Task item -
Scan the records for "tool". Report each line that includes it.

Supplied data -
=== Section Start ===

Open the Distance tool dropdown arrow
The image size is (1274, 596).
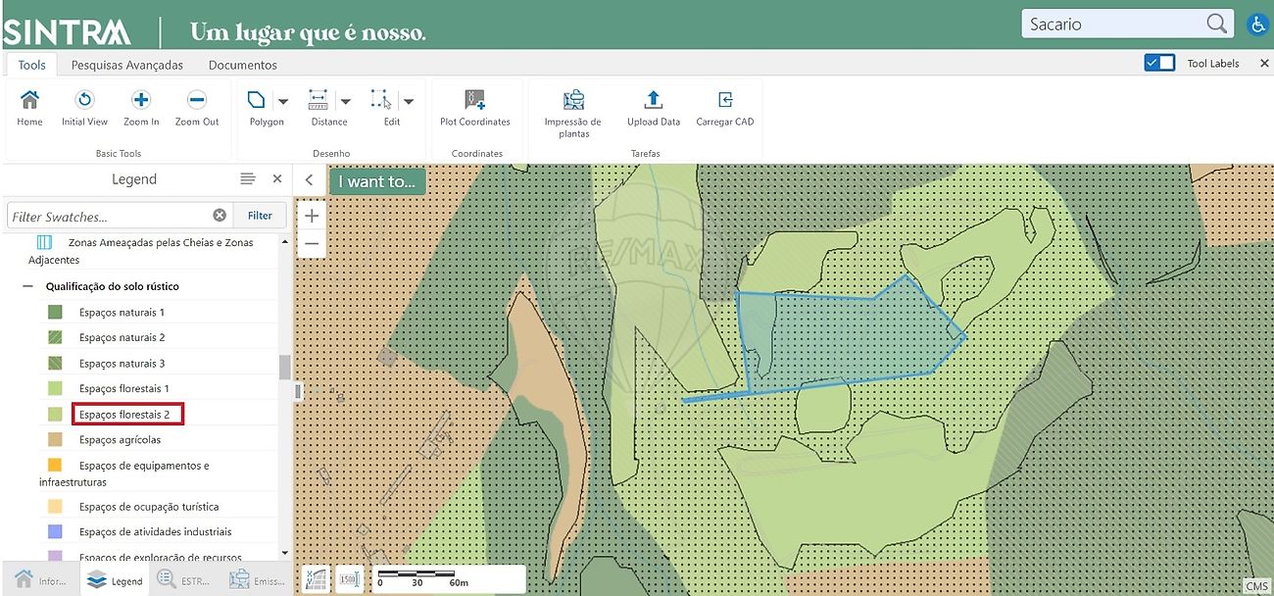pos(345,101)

=== Section End ===
=== Section Start ===

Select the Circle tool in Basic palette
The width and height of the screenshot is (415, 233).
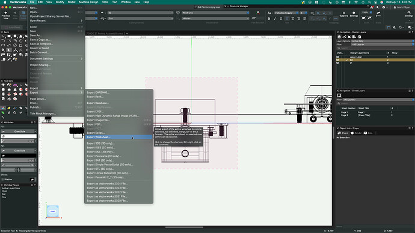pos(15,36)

=== Section End ===
=== Section Start ===

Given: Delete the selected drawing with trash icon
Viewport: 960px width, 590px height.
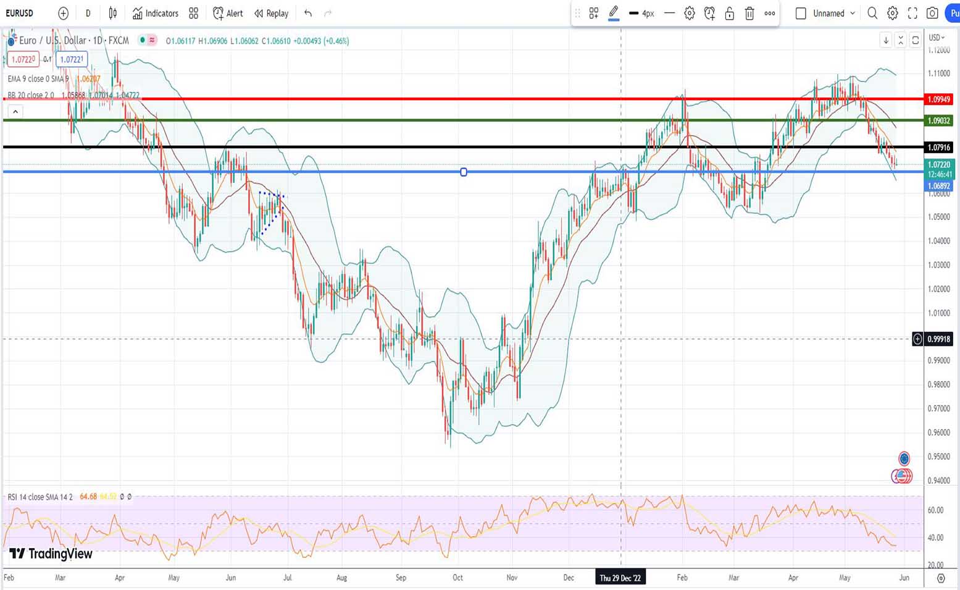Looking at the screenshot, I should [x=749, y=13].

=== Section End ===

Response box -
Open the Distance tool dropdown arrow
Select the Circle tool in Basic palette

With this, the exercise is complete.